» **Entries taken from a collection**:
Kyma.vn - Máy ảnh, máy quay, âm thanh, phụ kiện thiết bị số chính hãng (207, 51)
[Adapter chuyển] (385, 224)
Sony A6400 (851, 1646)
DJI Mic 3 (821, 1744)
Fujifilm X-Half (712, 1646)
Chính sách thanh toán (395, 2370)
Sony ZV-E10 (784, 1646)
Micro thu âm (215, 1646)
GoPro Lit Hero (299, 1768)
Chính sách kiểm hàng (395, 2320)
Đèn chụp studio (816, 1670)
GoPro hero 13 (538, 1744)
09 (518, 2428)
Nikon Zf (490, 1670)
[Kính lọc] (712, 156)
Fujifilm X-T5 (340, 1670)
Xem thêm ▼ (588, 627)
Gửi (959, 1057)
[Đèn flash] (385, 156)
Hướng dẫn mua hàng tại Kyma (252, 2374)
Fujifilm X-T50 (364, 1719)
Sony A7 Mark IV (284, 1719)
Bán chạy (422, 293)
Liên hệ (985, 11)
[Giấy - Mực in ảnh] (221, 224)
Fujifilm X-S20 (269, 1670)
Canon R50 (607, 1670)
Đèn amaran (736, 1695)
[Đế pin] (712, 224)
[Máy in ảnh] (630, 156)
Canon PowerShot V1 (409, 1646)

» **HOW TO COMPLETE THIS TASK**: Exactly as written, please transcribe the lines from the start of the records above to the line that holds "Hướng dẫn mua hàng tại Kyma (252, 2374)", both ends included.

» **PROBLEM SOLUTION**:
Kyma.vn - Máy ảnh, máy quay, âm thanh, phụ kiện thiết bị số chính hãng (207, 51)
[Adapter chuyển] (385, 224)
Sony A6400 (851, 1646)
DJI Mic 3 (821, 1744)
Fujifilm X-Half (712, 1646)
Chính sách thanh toán (395, 2370)
Sony ZV-E10 (784, 1646)
Micro thu âm (215, 1646)
GoPro Lit Hero (299, 1768)
Chính sách kiểm hàng (395, 2320)
Đèn chụp studio (816, 1670)
GoPro hero 13 (538, 1744)
09 (518, 2428)
Nikon Zf (490, 1670)
[Kính lọc] (712, 156)
Fujifilm X-T5 (340, 1670)
Xem thêm ▼ (588, 627)
Gửi (959, 1057)
[Đèn flash] (385, 156)
Hướng dẫn mua hàng tại Kyma (252, 2374)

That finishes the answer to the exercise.